**The task:** What lines of the material below hold the string "width"? Copy them out.

**Data to process:**
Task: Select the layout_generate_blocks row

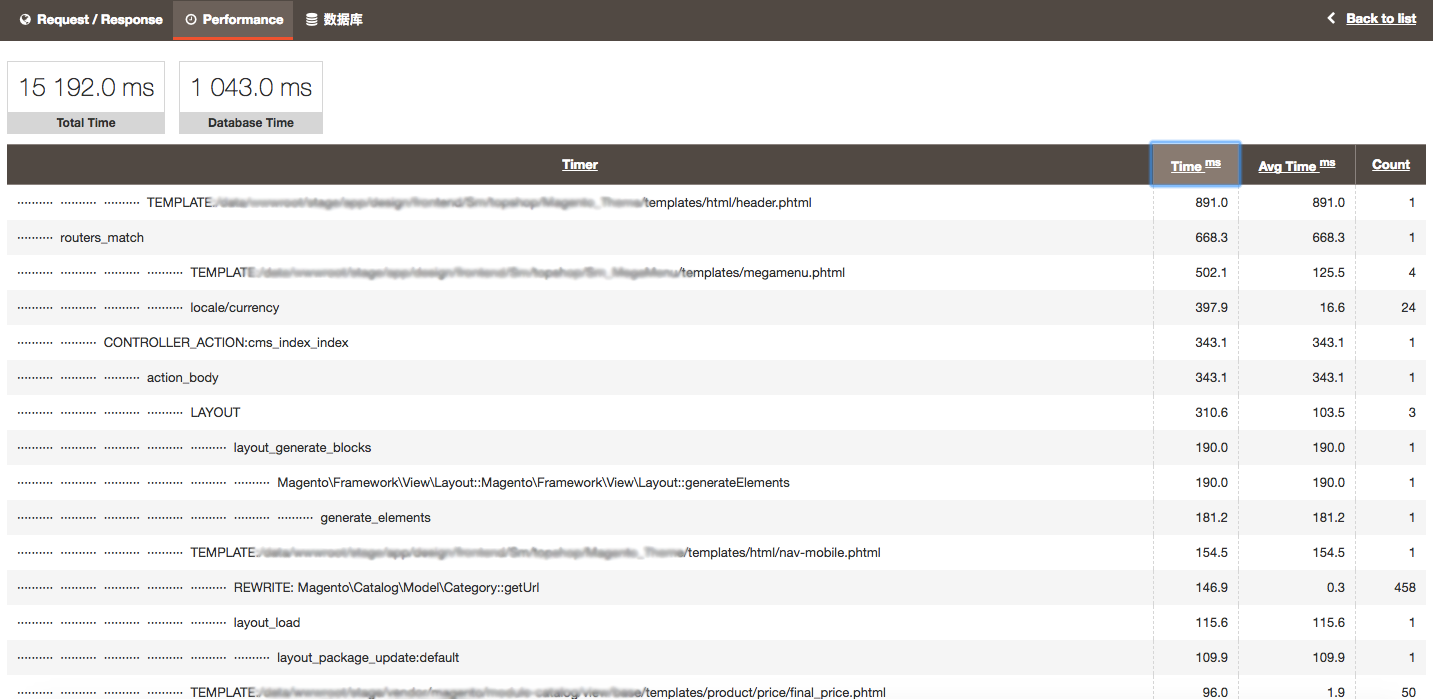Action: (302, 448)
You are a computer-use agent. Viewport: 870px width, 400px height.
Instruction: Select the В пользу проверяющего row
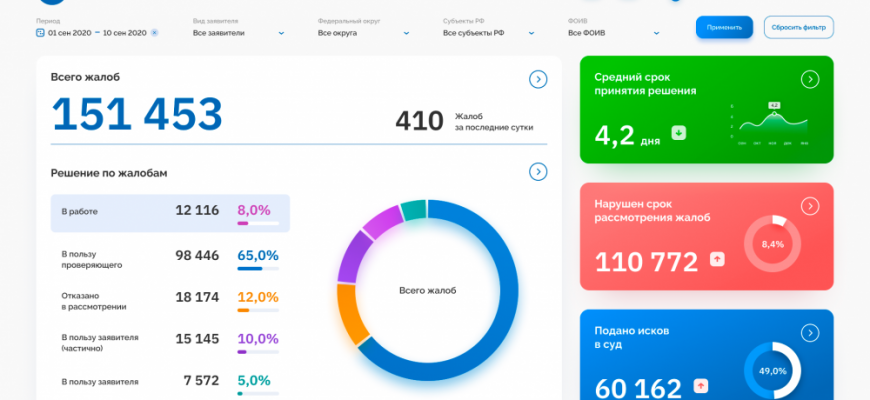coord(170,257)
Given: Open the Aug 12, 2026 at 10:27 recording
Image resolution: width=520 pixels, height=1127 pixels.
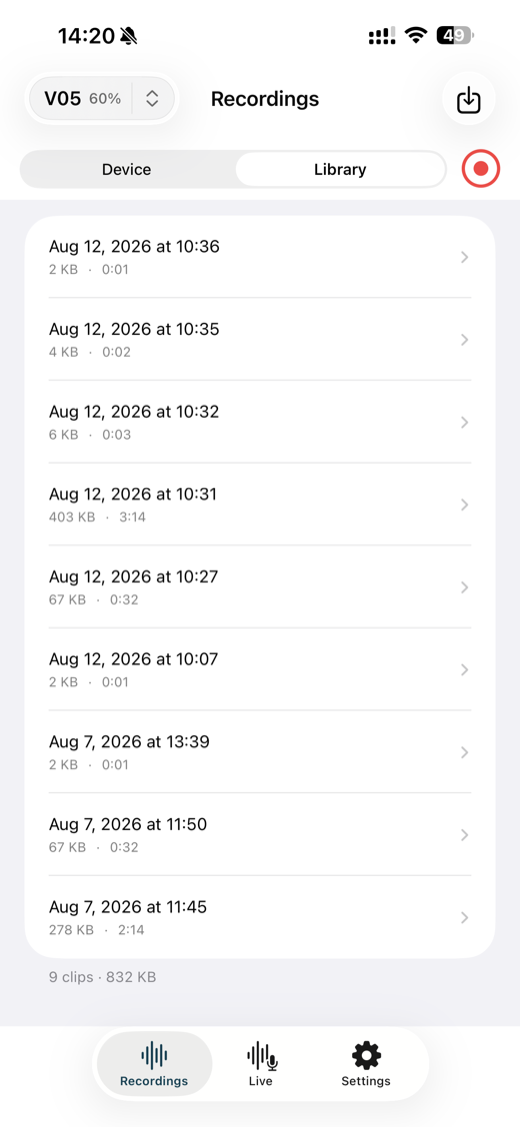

**Written answer:**
You are a computer-use agent. Viewport: 870px width, 400px height.
Image resolution: width=520 pixels, height=1127 pixels.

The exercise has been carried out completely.